Cordon - my experience in running a materials testing lab, and a short stint years ago as a field engineer for engineering studies of process equipment reinforced that you always want to be able to fall back to knowing where the numbers come from - ideally basing them on a primary reference such as ASTM standards, SAE specifications, etc. If you've followed the standard/specification the numbers you generate can be defended - if not, you're always open to someone who has followed them.

The ones posted online may be fine - but how do you know they are - someone could have made a mistake in developing the numbers posted. I would use them as a reference, but would go back to a primary source such as the standards to check them.

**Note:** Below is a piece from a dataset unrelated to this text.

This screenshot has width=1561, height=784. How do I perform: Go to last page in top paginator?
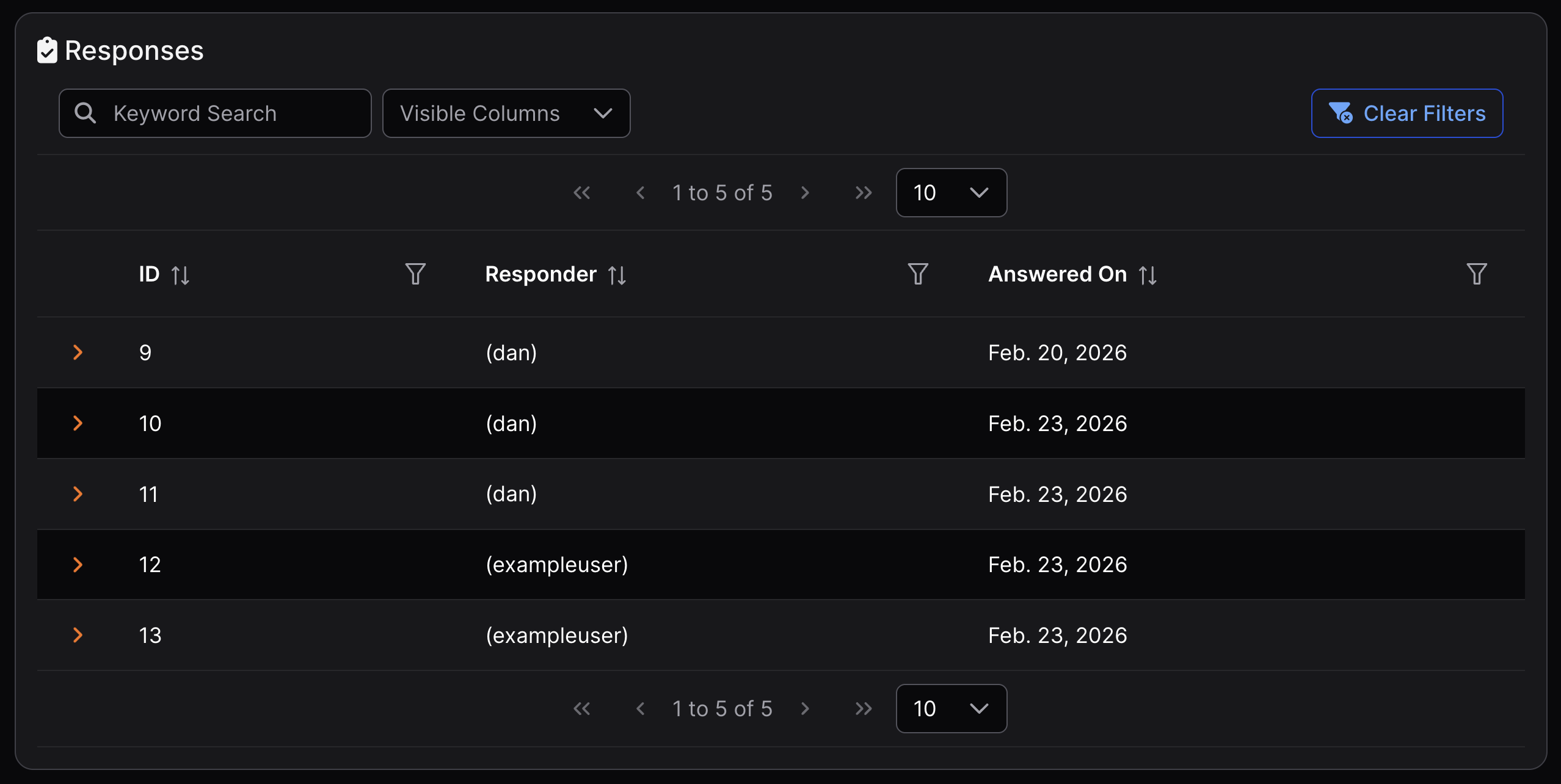864,193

Regarding Hardness - based on notes above you may need to do some sort of double conversion - Rockwell B to Rockwell H, and then H to vickers, or vice versa. When you do a double conversion, the numbers get a lttle "fuzzier", because each conversion is only approximate.
 

Jim Wynne

Leader
Admin
I am currently in the process of evalauting aluminum 6061-T6 and 6063-T6 extruded samples from a supplier in China. I am having a difficult time determining the hardness. Does anyone know of a good conversion chart for hardness. (rockwell B, vickers, brinell)?
The test reports I have received specifiy HV 70. When testing them I get a Rockwell B value of 24

Thanks,
Phil

There's been some very good advice in this thread so far, but I thought I would add another alternative, which would be to have the samples tested by an independent source. I think this is especially important when qualifying a far-away supplier, and might not be all that expensive when compared to the potential for bad things to happen. If you're not sure about your results--and conversions between different scales is a slippery slope--you're going to need independent evaluation if a dispute arises. Independent testing will tell you two things--whether the samples meet the standards, and whether or not your supplier's report is accurate.